_Stated exercise 1_
In the drive-testing thread, how long did the long S.M.A.R.T. test take?
_Stated exercise 2_
Copy out the drive-testing thread's stretch from "I purchased two" through "started this thread.".
_Stated exercise 3_
Pick up the drive-testing thread after its last sentence and keep writing it.

_Page excerpt_
——————
I'm curious if anyone knows what this message below means:

It only shows up in a few posts elsewhere and it's unclear if there's an issue

I've seen that before, and it's never been a problem.

If you're running on FreeNAS/FreeBSD, did you remember to run this before testing?

Code:

sysctl kern.geom.debugflags=0x10

thalf · Jan 5, 2021

I purchased two WD Ultrastar DC HC550 18TB drives and wanted to do some thorough testing before starting to use them, so I'm following the advice in qwertymodo's post that started this thread.

But... it's taking forever, even though I'm testing both disks in parallel.

The long S.M.A.R.T. test took roughly 30 hours. Then I started badblocks. The first pattern (0xaa) took roughly 46 hours. Now at 49h40m they're 16.6% and 20.4% along writing the 0x55 pattern, but at 100% they'll start "Reading and comparing" 0x55 before moving on to 0xff and then 0x00.

(I find it a bit interesting that one drive appears faster than the other, since I started badblocks on the two drives just 10 seconds apart.)

So badblocks looks like it'll take around 180 hours, or a bit over 7 days. That's a long wait. And after that qwertymodo's post says I should run another long S.M.A.R.T. test, for another 30 hours. That'll be a total of roughly 10 days' worth of testing the drives before starting to use them.
——————
_Given records_
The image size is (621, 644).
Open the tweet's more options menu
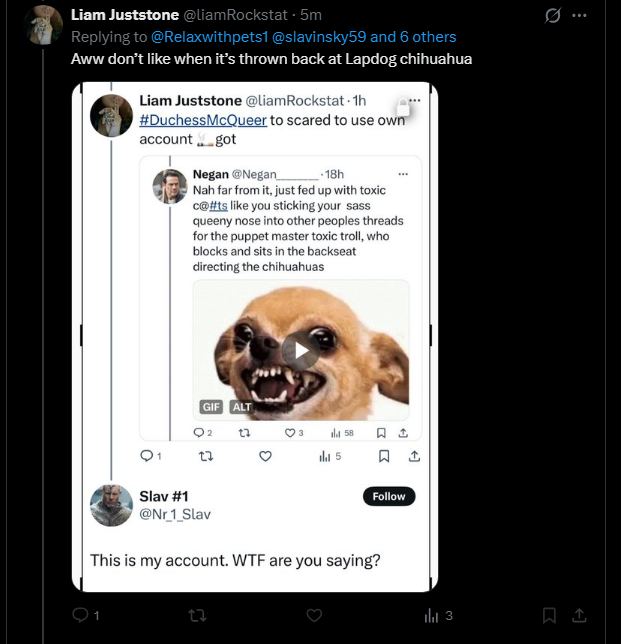click(x=579, y=16)
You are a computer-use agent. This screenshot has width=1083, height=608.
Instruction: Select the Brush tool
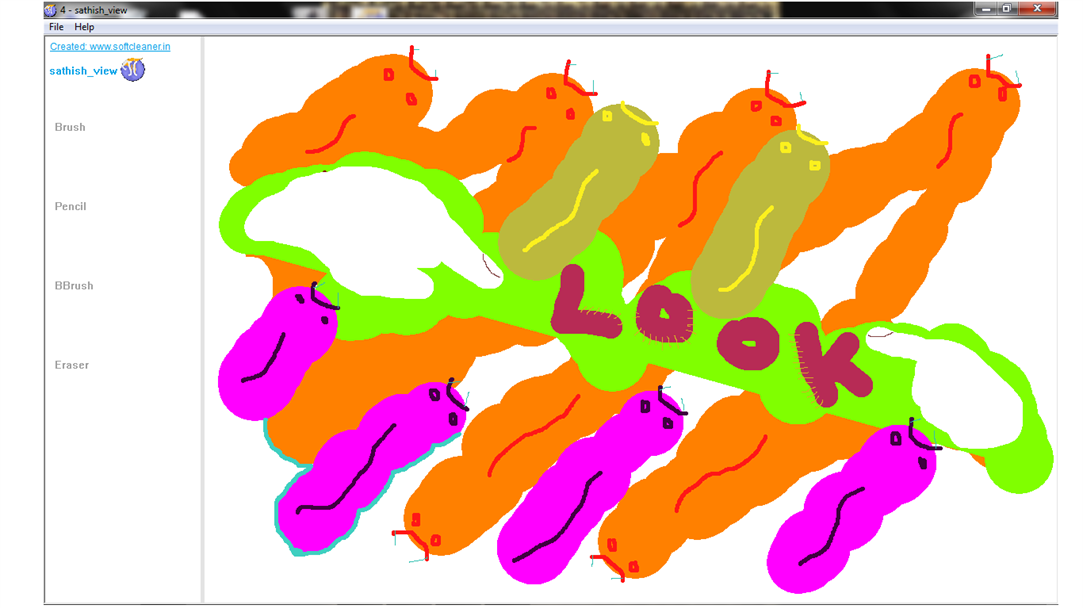coord(70,127)
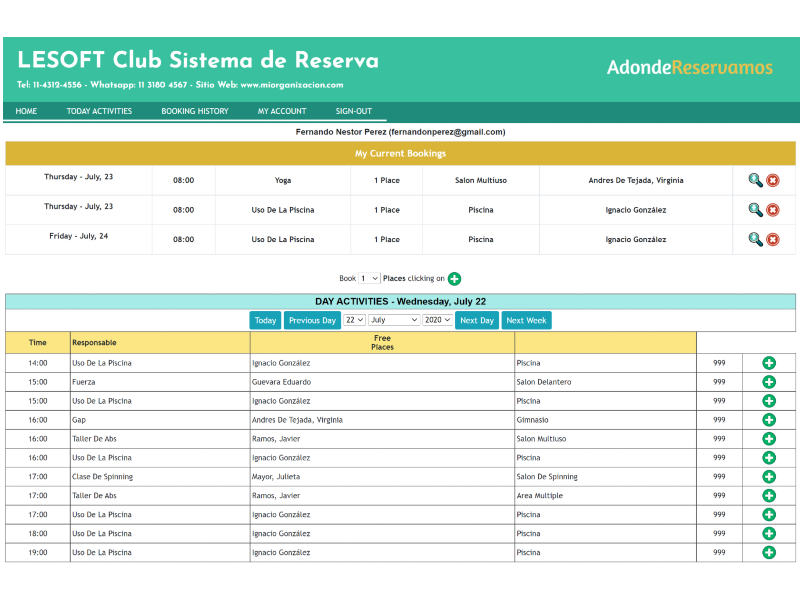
——————
_Right answer 1_
Roughly 30 hours.

_Right answer 2_
I purchased two WD Ultrastar DC HC550 18TB drives and wanted to do some thorough testing before starting to use them, so I'm following the advice in qwertymodo's post that started this thread.

_Right answer 3_
I didn't notice the difference that the -c flag to badblocks potentially can make until after around 30 hours or so, and at that point I was very hesitant to abort badblocks to try out different -c values to see if I got a speedup. If there's no speedup, that'll mean I've aborted and had to restart badblocks for nothing, losing a lot time.

How thorough do you guys test large drives before starting to use them? And what flags do you use?

Also, while on the subject of badblocks: for large drives a larger block size must be used, apparently due to some 32 bit limitations in the code. qwertymodo advises to use -b 4096 for drives larger than 2TB. Well, I had to use -b 8192 for the 18TB drives, as I first got errors:

Code:

root@nas:~ # time badblocks -ws /dev/ada0
badblocks: Value too large to be stored in data type invalid end block (17578328064): must be 32-bit value
0.000u 0.003s 0:00.00 0.0%      0+0k 0+0io 0pf+0w
root@nas:~ # time badblocks -b 4096 -ws /dev/ada0
badblocks: Value too large to be stored in data type invalid end block (4394582016): must be 32-bit value
0.000u 0.005s 0:00.02 0.0%      0+0k 0+0io 10pf+0w
root@nas:~ # smartctl -a /dev/ada0 | grep 'Sector Sizes:'
Sector Sizes:     512 bytes logical, 4096 bytes physical

But I read somewhere (can't find the source now) that using a block size larger than the drive's sector sizes was bad/pointless, since that somehow wouldn't test the entire disk, i.e. using a 8192 bytes block size on a drive with sector size 4096 bytes meant that only every other 4096 bytes would actually be tested.

Anyone knows if this is correct? If it is, it means I'm really just wasting time running badblocks.

Mastakilla · Jan 5, 2021

thalf said:
...
(I find it a bit interesting that one drive appears faster than the other, since I started badblocks on the two drives just 10 seconds apart.)
...

Does the SAS 2008 chip throttle when overheating?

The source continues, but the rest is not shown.